BEGIN

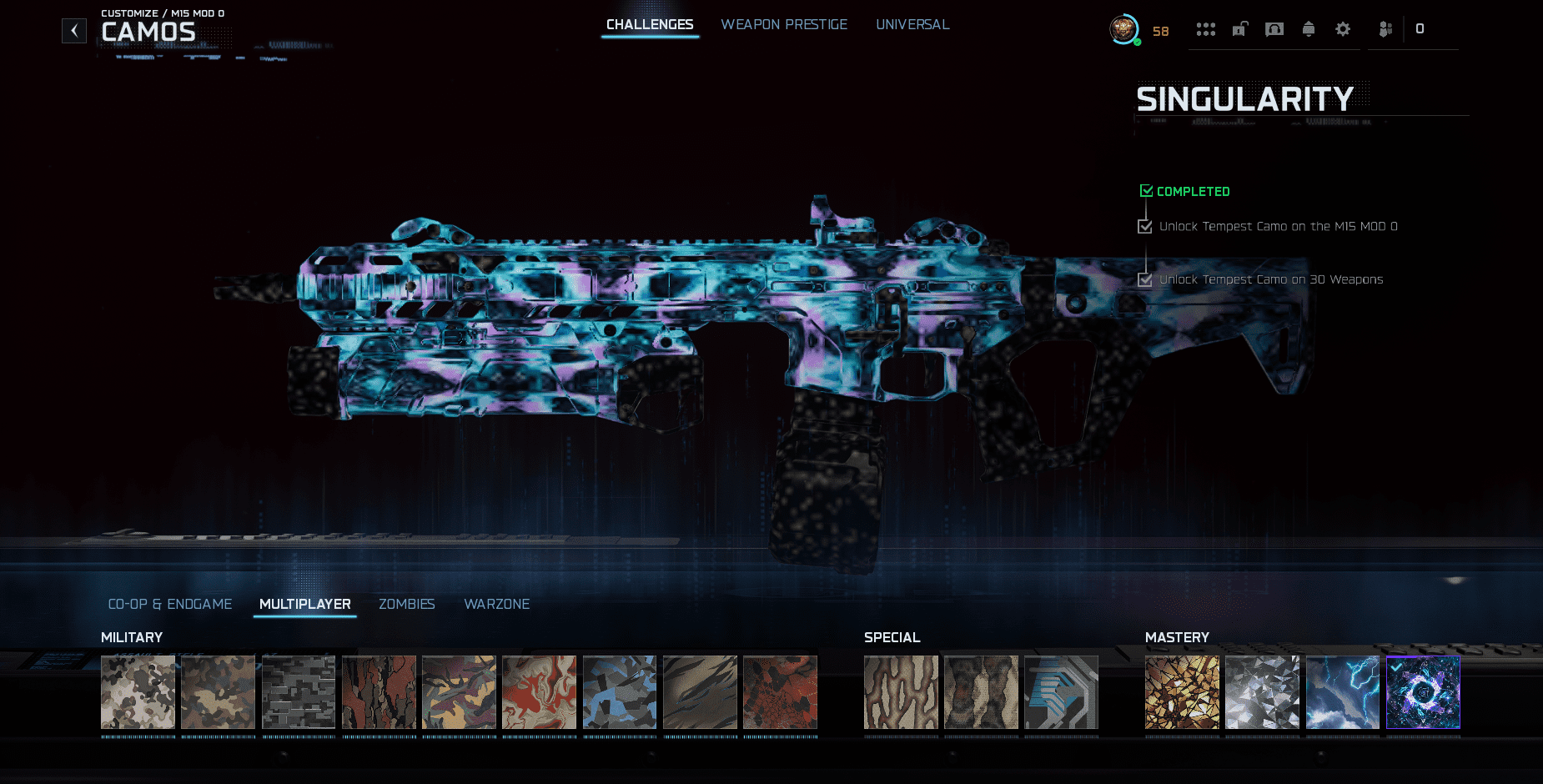
Task: Open the store unlocks icon
Action: click(x=1239, y=28)
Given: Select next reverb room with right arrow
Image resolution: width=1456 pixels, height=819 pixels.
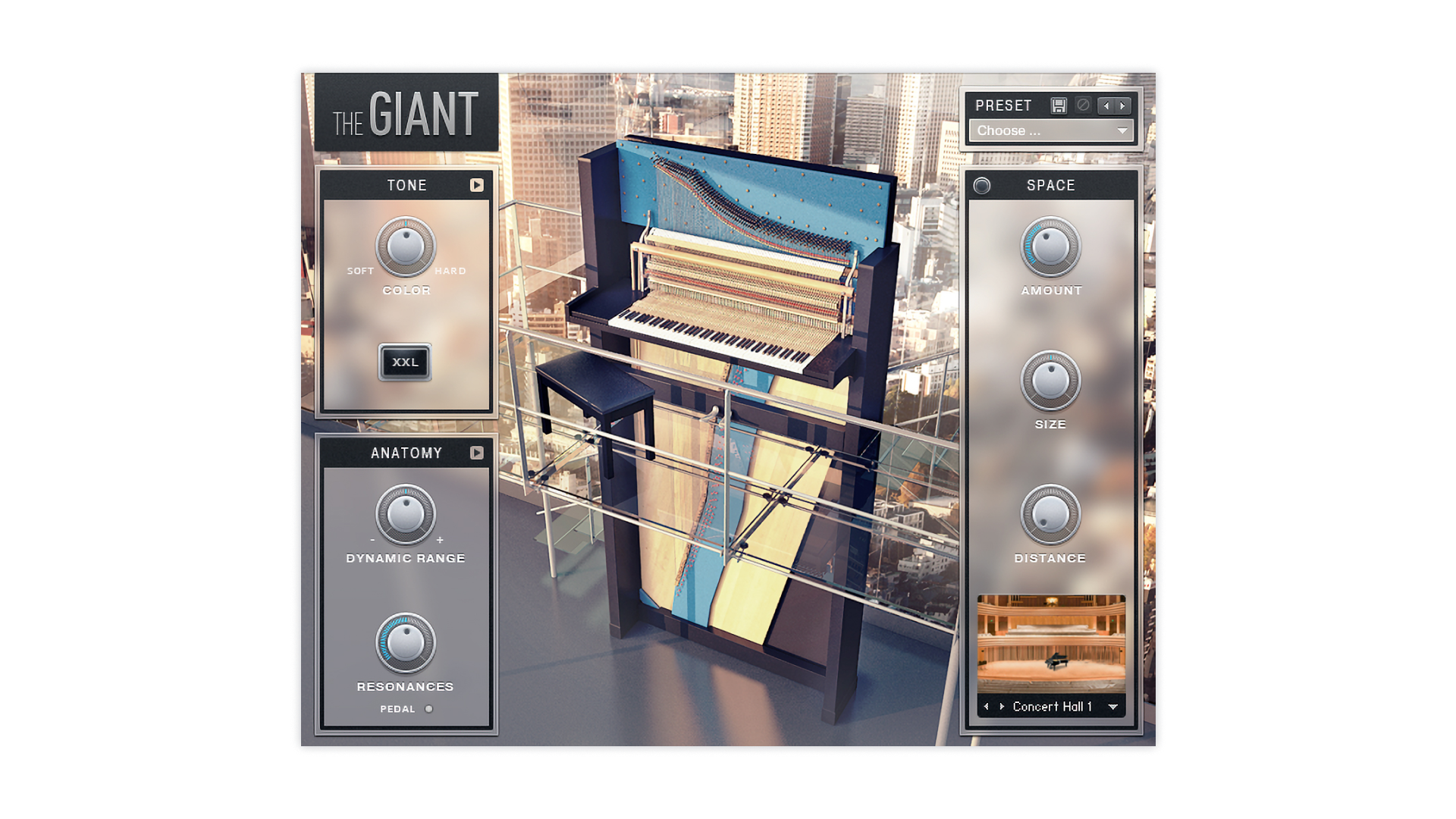Looking at the screenshot, I should [x=1002, y=707].
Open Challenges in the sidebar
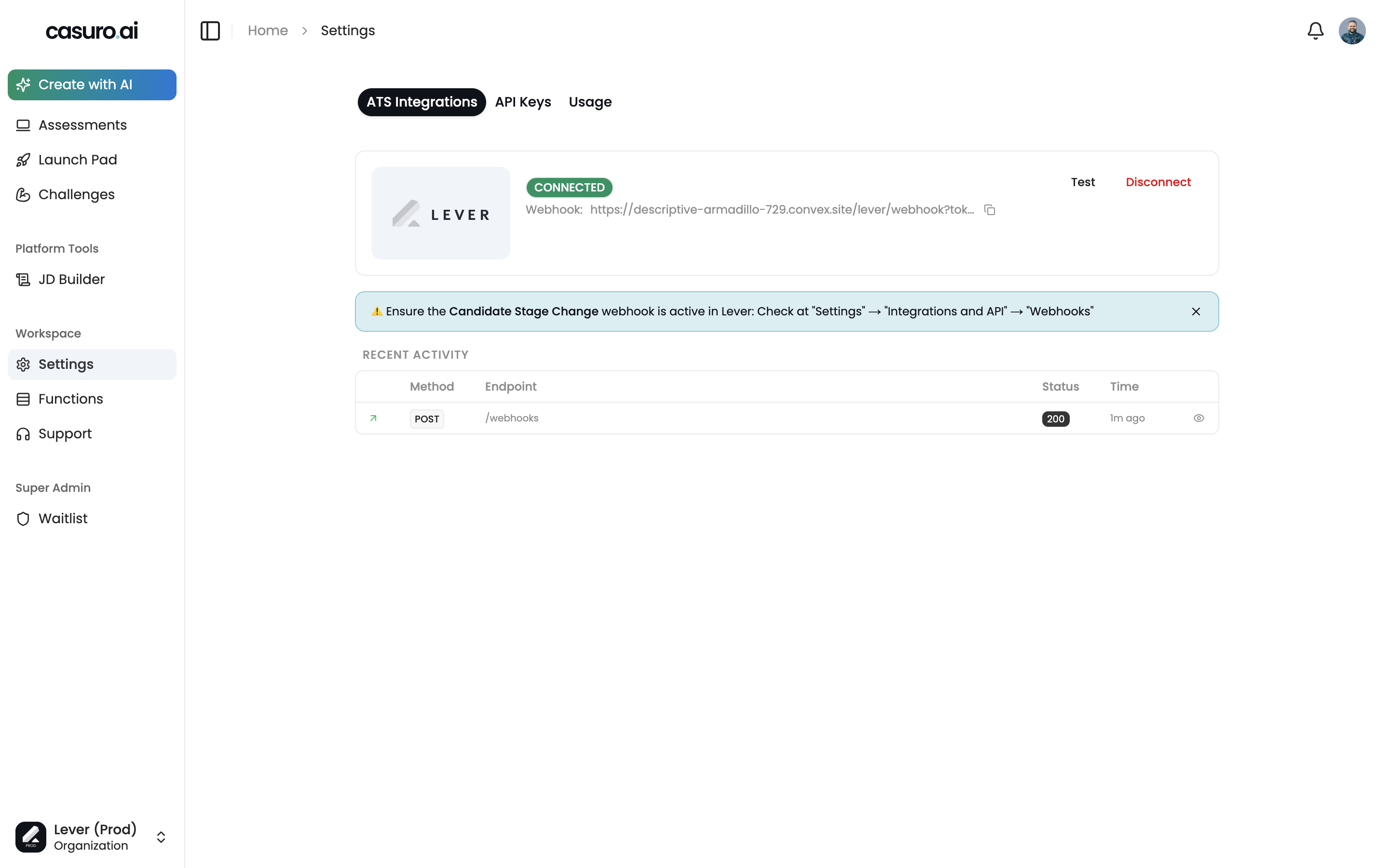1389x868 pixels. [76, 195]
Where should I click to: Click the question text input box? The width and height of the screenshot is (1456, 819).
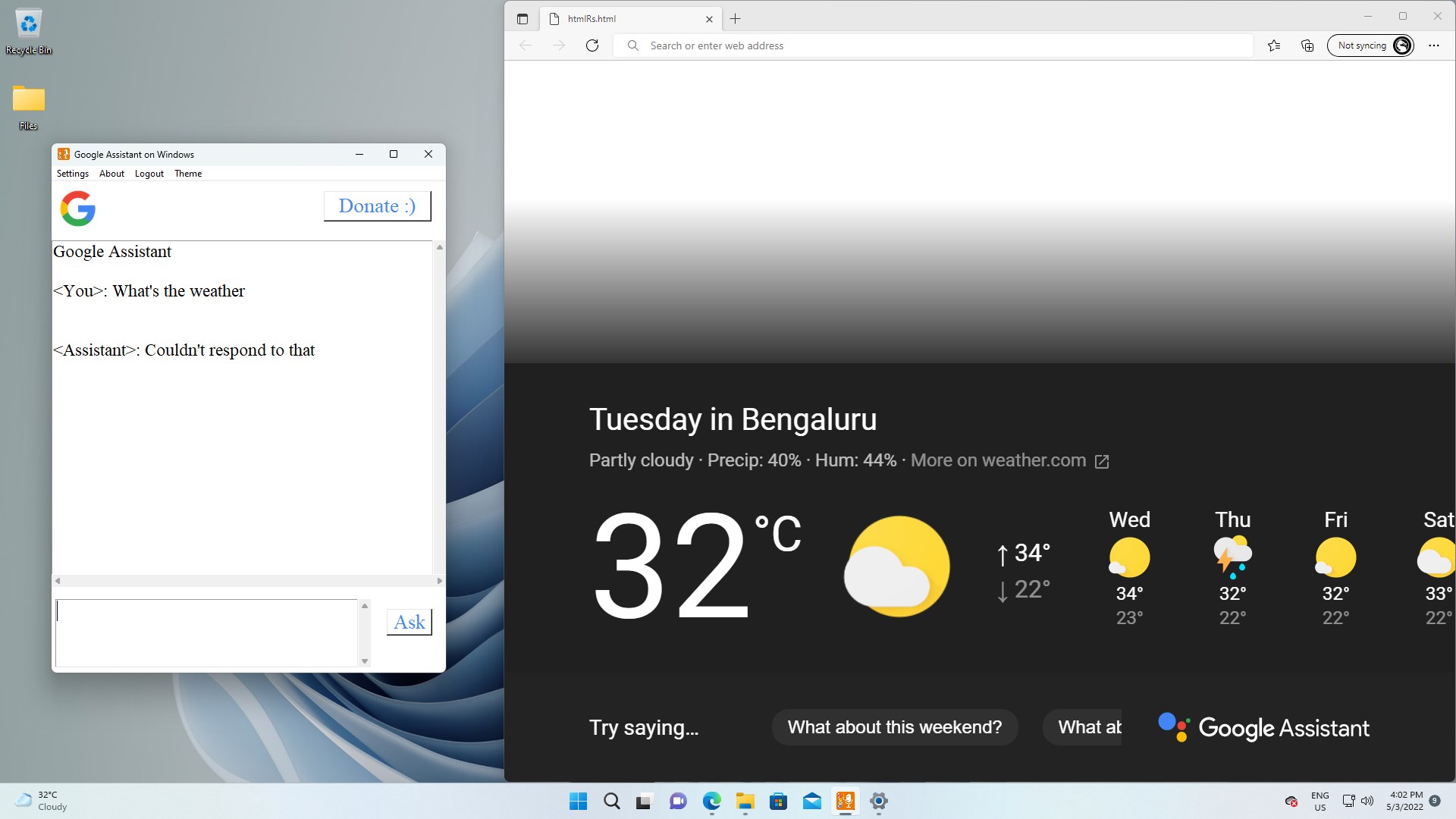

END

Task prompt: Every line from the one with "Given: Select next" through the last line of the material gets printed exactly, and nothing more. Omit the pictures.

Reply:
Given: Select next reverb room with right arrow
Image resolution: width=1456 pixels, height=819 pixels.
Looking at the screenshot, I should [x=1002, y=707].
Open Challenges in the sidebar
1389x868 pixels. [76, 195]
Where should I click to: Click the question text input box? The width and height of the screenshot is (1456, 819).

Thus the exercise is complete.